### What is required
Lay out the items from their start through the line containing "Action: (x=663, y=215)", inclusive, as a numbered list with blank lines omitted. Leave the pictures out of the answer.

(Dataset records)
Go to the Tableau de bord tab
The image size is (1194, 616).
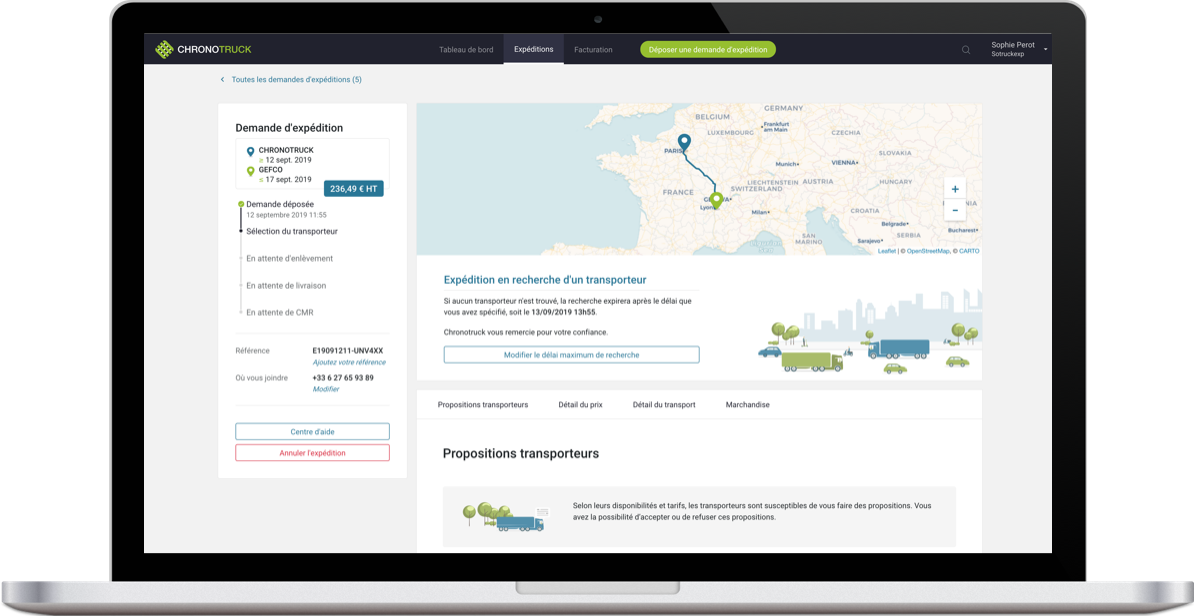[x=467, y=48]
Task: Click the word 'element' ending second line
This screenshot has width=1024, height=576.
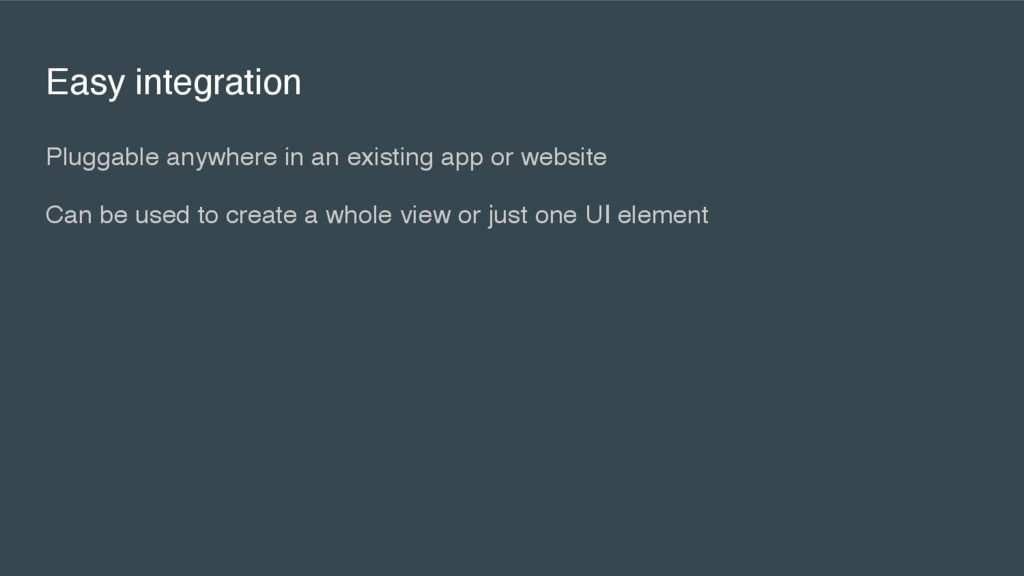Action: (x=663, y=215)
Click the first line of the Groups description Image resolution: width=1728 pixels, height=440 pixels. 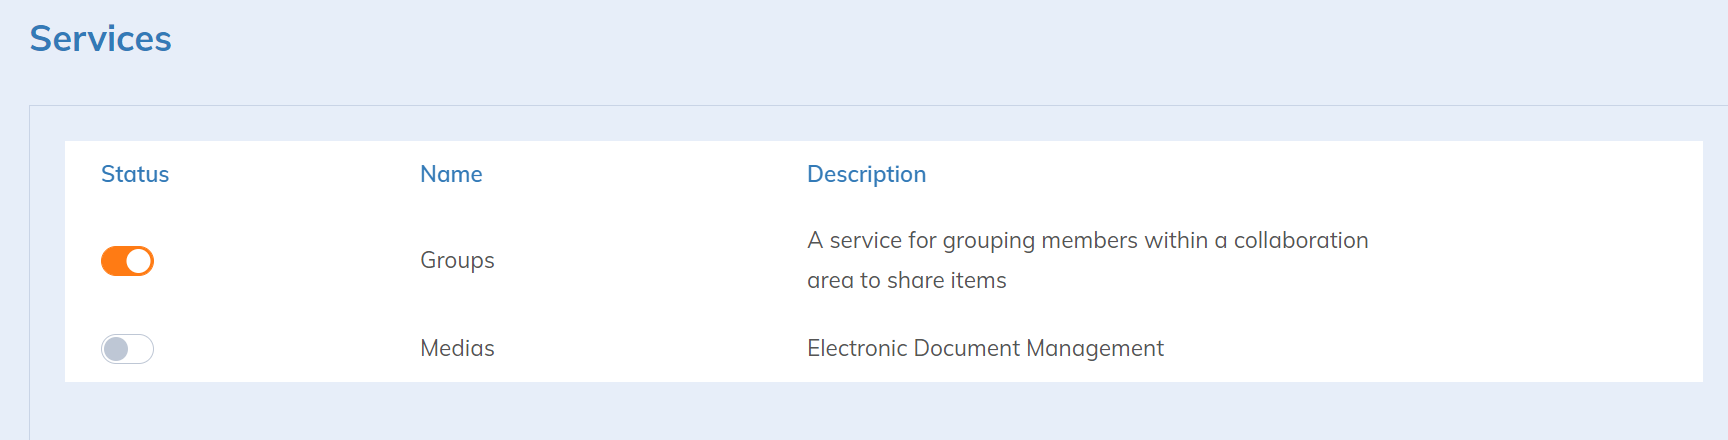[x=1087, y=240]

### Final answer
1. Go to the Tableau de bord tab
2. The image size is (1194, 616).
3. [x=467, y=48]
4. Task: Click the word 'element' ending second line
5. This screenshot has width=1024, height=576.
6. Action: (x=663, y=215)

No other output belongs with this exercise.